Необходимо, сохраняя хладнокровие, ввести утраченную ритмизацию. Это вполне возможно и оправданно, ибо текст по-прежнему напряженный, терпкий, забавный, поэтически выдержанный. Неожиданная сцена в школе, к примеру, просто великолепна. Что же до эпизода с несчастными отвозчиками угля, то он довольно натужен: «Игра снов» из грезы превращается в сомнительного качества эстрадный номер на злобу дня.
Самые заковыристые проблемы тем не менее еще впереди. Первая – пещера Фингала. Мы знаем, что в доме царил мир. Юная беременная жена проводила время за лепкой и чтением книг. Поэт, дабы продемонстрировать свои благие намерения, бросил курить. Супруги ходили в театр и в оперу, устраивали обеды и музыкальные вечера. «Игра снов» наливалась соком. И гут Стриндберг обнаружил, что его драма превращается в панораму человеческой жизни, направляемой нерешительной рукой рассеянного Бога. Внезапно он чувствует себя призванным в словах сформулировать ту Раздвоенность Бытия, которую уже так непринужденно отобразил в первых сценах и эпизодах пьесы. Дочь Индры берет Поэта за руку и ведет его – увы! – на край безбрежного моря к пещере Фингала. И там начинается декламация стихов, вперемежку великолепных и дурных, бок о бок – красота и уродство.
Постановщик, ежели он не пал духом, дозволив Поэту вариться в его собственном, приправленном парфюмерией модернистском супе, сталкивается с почти неразрешимыми задачами. Как изобразить пещеру Фингала так, чтобы она не выглядела нелепой? Как справиться с длинным жалобным посланием богу Индре? Это ведь в основном хныканье. Как показать шторм, кораблекрушение и самое трудное – идущего по волнам Иисуса Христа? (Безмятежное и волнующее мгновение в напыщенном театральном действе.)

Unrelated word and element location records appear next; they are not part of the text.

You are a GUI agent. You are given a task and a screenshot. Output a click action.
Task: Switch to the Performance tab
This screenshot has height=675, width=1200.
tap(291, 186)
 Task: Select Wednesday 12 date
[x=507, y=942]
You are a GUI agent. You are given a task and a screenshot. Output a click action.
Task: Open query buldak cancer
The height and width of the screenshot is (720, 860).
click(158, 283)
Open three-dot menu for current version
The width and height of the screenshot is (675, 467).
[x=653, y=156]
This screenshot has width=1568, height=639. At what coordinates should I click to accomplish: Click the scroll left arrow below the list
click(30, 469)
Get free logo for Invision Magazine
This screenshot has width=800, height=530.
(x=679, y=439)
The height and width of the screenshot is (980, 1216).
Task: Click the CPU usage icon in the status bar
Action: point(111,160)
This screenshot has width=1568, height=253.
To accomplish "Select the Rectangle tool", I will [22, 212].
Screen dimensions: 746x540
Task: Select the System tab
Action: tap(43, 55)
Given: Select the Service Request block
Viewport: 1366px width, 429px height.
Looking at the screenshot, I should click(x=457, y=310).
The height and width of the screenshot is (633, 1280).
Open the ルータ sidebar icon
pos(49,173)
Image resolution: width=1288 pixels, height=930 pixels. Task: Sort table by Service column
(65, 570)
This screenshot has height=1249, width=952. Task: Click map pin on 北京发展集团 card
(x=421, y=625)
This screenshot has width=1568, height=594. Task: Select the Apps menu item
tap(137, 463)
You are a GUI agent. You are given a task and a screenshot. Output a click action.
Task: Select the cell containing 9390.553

У меня возникла идея сделать маленький спектакль в спектакле. Поэт – с помощью ширмы, стула и старинного граммофона – оборудует некое игровое пространство. На Дочь Индры он набрасывает восточную шаль, себя увенчивает перед зеркалом терновым венцом с распятия. Протягивает несколько рукописных страничек партнерше. Они скользят от игры к серьезности, от пародии к иронии, и вновь все пошло всерьез – праздник дилетантов, великолепный театр, простые, чистые аккорды. Возвышенное остается возвышенным, отмеченное печатью времени приобретает оттенок мягкой ироничности.